Activité 1: D'après le texte sur le changement de sexe, à quelle date la Cour européenne des droits de l'homme a-t-elle rendu l'arrêt cité ?
Activité 2: Dans le texte sur le changement de sexe, quelles sont les trois circonstances que le législateur énonce expressément ?
Activité 3: Poursuivez le texte sur le changement de prénom et de sexe à la suite de sa dernière phrase.

Texte fourni:

>>>

Le changement de prénom implique le changement de sexe ?

Dans certains cas, c’est ce qui va se produire. Le but affiché de la loi du 18 novembre 2016 était de « simplifier et démédicaliser totalement cette procédure » de changement de sexe. La Cour européenne des droits de l’homme a également jugé qu’on ne pouvait plus demander un élément médical, ou même seulement d’apparence physique, pour prouver la réalité de ce changement. Dans un arrêt du 6 avril 2017, elle a jugé que « l’exigence d’un processus irréversible de transformation de l’apparence constitue un manquement par l’État à son obligation positive de garantir le droit des personnes au respect de leur vie privée ». Alors l’usage reconnu d’un prénom féminin va devenir quelque chose d’essentiel sur quoi le juge d’instance va se fonder.

Vous avez relevé 1 que la circulaire em­­­ployait en toutes lettres le terme de « syndrome transsexuel ». Cela va à l’encontre de la démédicalisation.

Si les mots ont un sens, oui. Il n’y a qu’à regarder Wikipedia ou le Larousse pour se rappeler que ce vocabulaire est de l’ordre du diagnostic médical.

Comment le juge fondera-t-il son jugement ?

Sur une réunion de faits (article 61-65 du Code civil) ou un « faisceau d’indices ». La personne qui veut changer de sexe peut en apporter la preuve par tous moyens. Les deux premiers étant qu’elle se présente publiquement comme appartenant au sexe revendiqué et qu’elle est connue sous le sexe revendiqué par son entourage, familial ou professionnel. Mais un troisième élément déterminant est qu’elle a obtenu le changement de son prénom sur ses papiers d’identité. La circulaire du 10 mai 2017 ajoute que ces « trois circonstances qui sont expressément énoncées par le législateur ne sont pas exclusives ». Le faisceau d’indices « pouvant être constitué d’un ou plusieurs éléments de la liste donnée par le Code civil » ou « d’autres éléments non compris dans cette liste ».

Est-il impertinent de demander aux rédacteurs de la circulaire si un faisceau d’indices composé d’un seul élément est encore un faisceau ?

<<<

Documents fournis:
>>>

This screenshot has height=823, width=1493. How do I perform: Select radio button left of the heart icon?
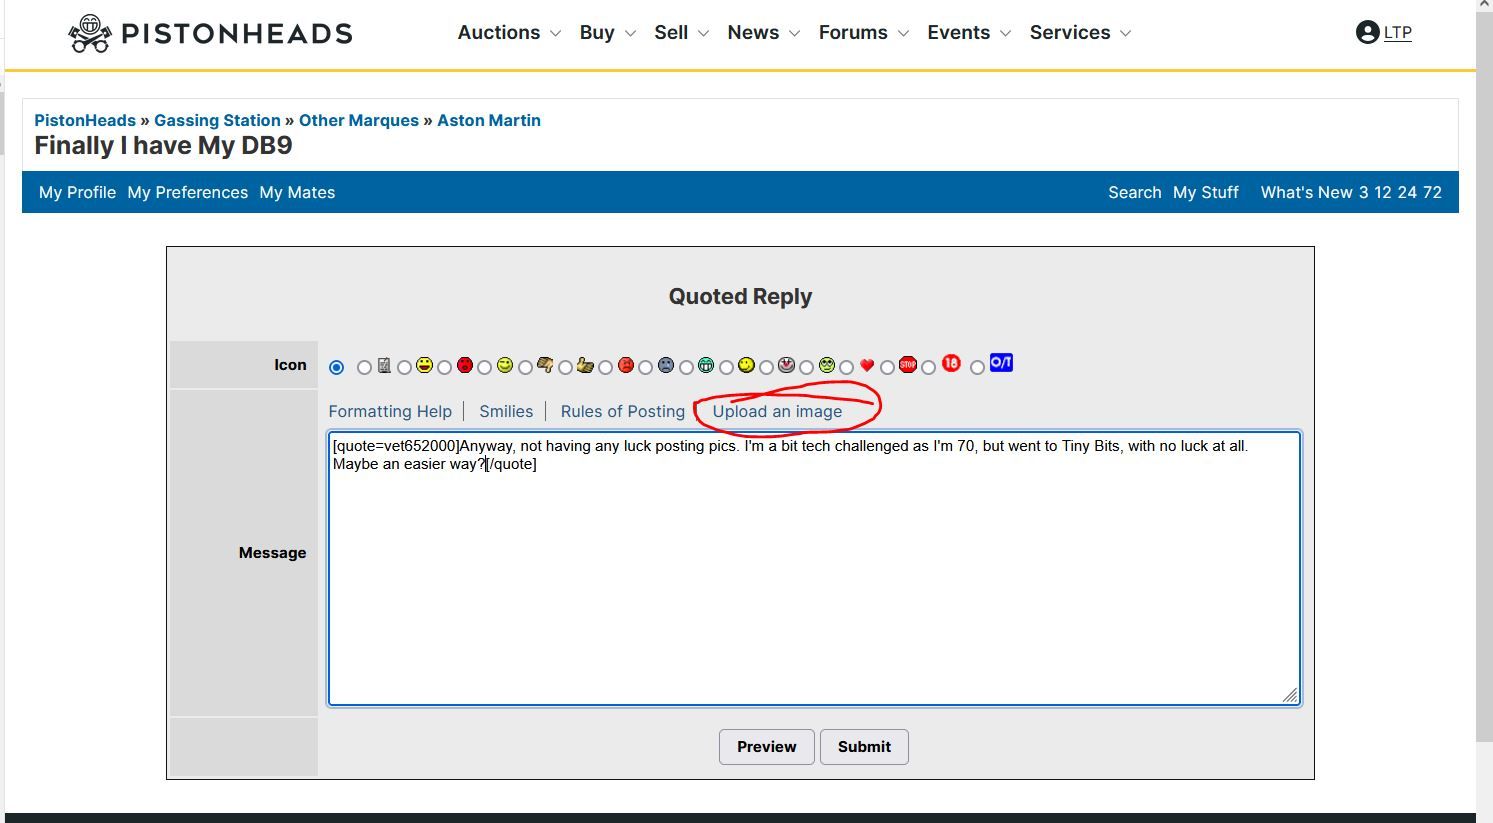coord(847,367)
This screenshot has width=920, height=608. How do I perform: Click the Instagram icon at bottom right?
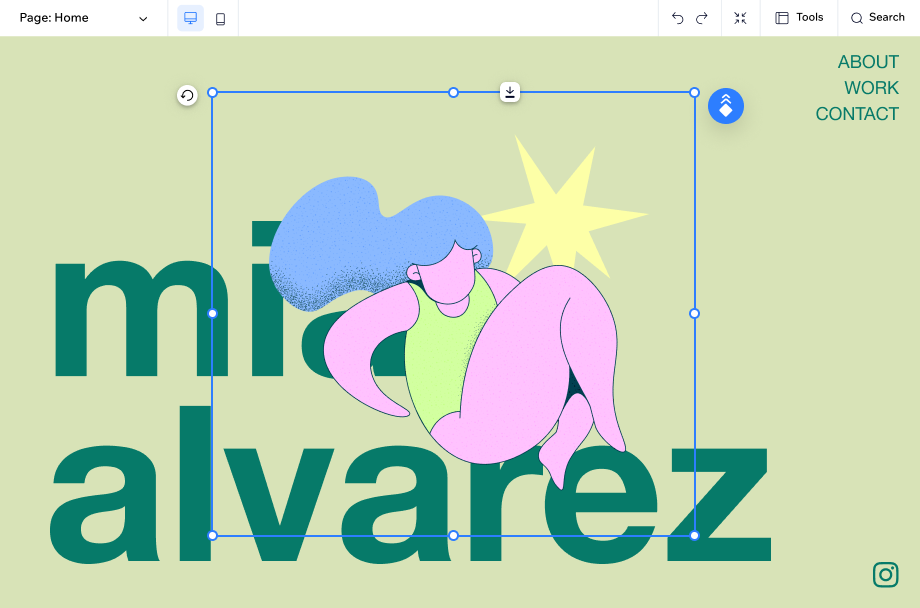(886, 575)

<<<
>>>

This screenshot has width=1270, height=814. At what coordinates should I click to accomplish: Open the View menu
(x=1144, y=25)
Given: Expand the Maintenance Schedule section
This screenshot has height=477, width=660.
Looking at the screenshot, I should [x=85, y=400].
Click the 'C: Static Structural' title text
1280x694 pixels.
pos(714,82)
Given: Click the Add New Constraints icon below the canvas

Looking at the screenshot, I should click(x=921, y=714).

<<<

Réponse 1: Le 6 avril 2017.

Réponse 2:
- La personne se présente publiquement comme appartenant au sexe revendiqué.
- Elle est connue sous le sexe revendiqué par son entourage, familial ou professionnel.
- Elle a obtenu le changement de son prénom sur ses papiers d'identité.

Réponse 3:
Ces rédacteurs se moquent de la logique – et accessoirement du droit à l’objection de conscience des maires – et n’ont qu’une idée en tête…

Absolument, car tout jugement du tribunal apparaît contestable par avance s’il n’est pas conforme à la demande du demandeur. Je cite : « L’exigence de production de documents en relation avec des comportements sociaux […] ne doit pas conduire à considérer que c’est la société qui détermine le sexe du demandeur » et la circulaire ministérielle de citer, en un sens inattendu, un « droit à l’autodétermination », et d’enfoncer le clou en faisant un usage bien particulier des guillemets : « L’évaluation du comportement ne peut pas conduire à entériner des stéréotypes de genre et/ou de refuser des demandes au motif que la personne ne serait pas suffisamment « femme » ou « homme » sur la base de perceptions relevant de l’ordre des préjugés. »

Donc changement de prénom et changement de sexe seront quasiment automatiques dès lors qu’ils seront demandés. Quelles conséquences pour les familles ?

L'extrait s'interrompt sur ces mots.